Once you have found your property, you need to decide how you're going to fund the purchase. This will come down to a choice between a UK and an overseas mortgage.

"If you have sufficient equity in your home in the UK, you could remortgage to a new lender with a better rate to finance the purchase," says David Holling- worth from broker London & Country. "Or you can secure the mortgage against the overseas property."

The good news, he says, is that several high-street lenders are now offering deals and mortgage products for homes overseas.

For those wanting to buy in Spain, for example, the Norwich & Peterborough building society - a lender specialising in home loans for Spain and Gibraltar, will lend in sterling. Among the mortgages on offer is a deal fixed at 3.84 per cent for two years, or 5.19 per cent for five years. N&P will lend up to 75 per cent of the valuation on a property bought for £60,000 or more, and loan terms are up to 20 years.

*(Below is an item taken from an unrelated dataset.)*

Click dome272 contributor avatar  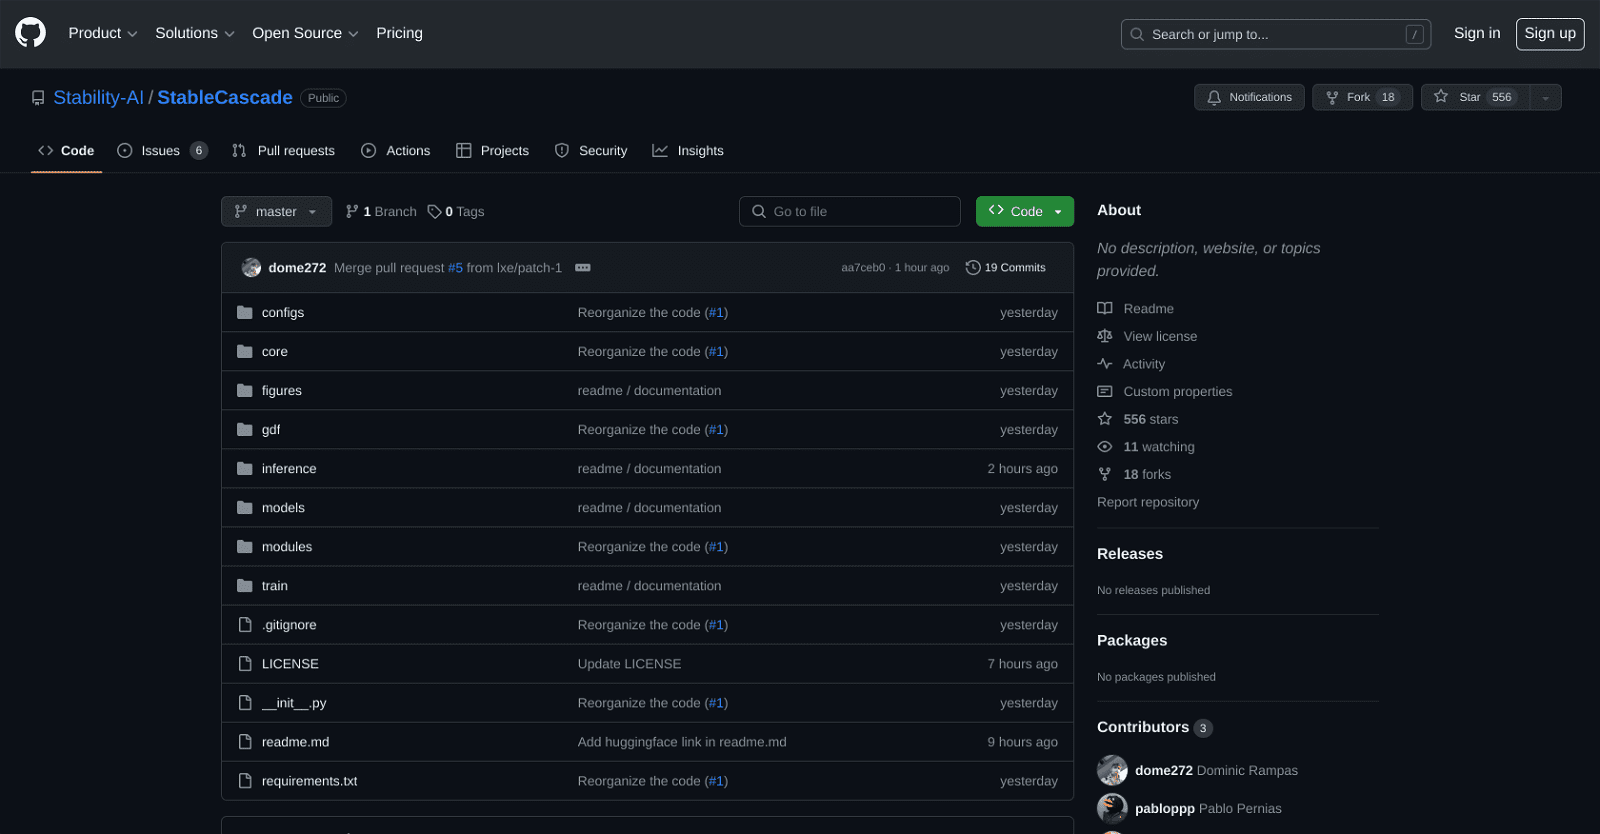tap(1112, 770)
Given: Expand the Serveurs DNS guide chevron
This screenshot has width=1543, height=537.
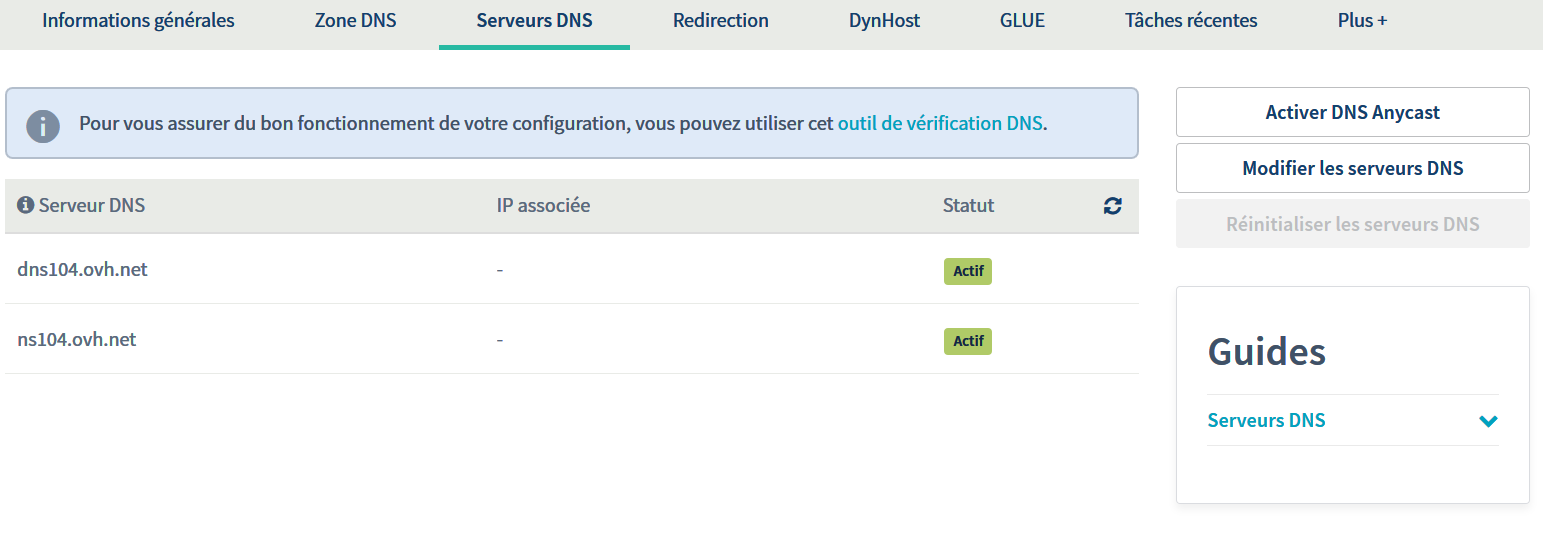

Alternatively, you could use a specialist overseas mortgage broker, such as Conti Financial Services. Conti sources loans in the local currency from foreign banks in a host of countries. Taking this route can have its advantages: interest rates tend to be lower on euro and dollar mortgages than on sterling loans. However, your repayments will vary in line with the exchange rate.

As well as the mortgage, you must budget for the extra costs involved, such as legal and registry fees, stamp duty and local taxes.

If you are thinking of buying in Spain, for example, expect to pay about 10-12 per cent of the purchase price to cover various taxes and legal fees.

Mr Adams of Savills Private Finance says professional help is essential: "You would be well advised to speak to a notary or lawyer in the country you wish to buy in, as well as a tax adviser in the UK."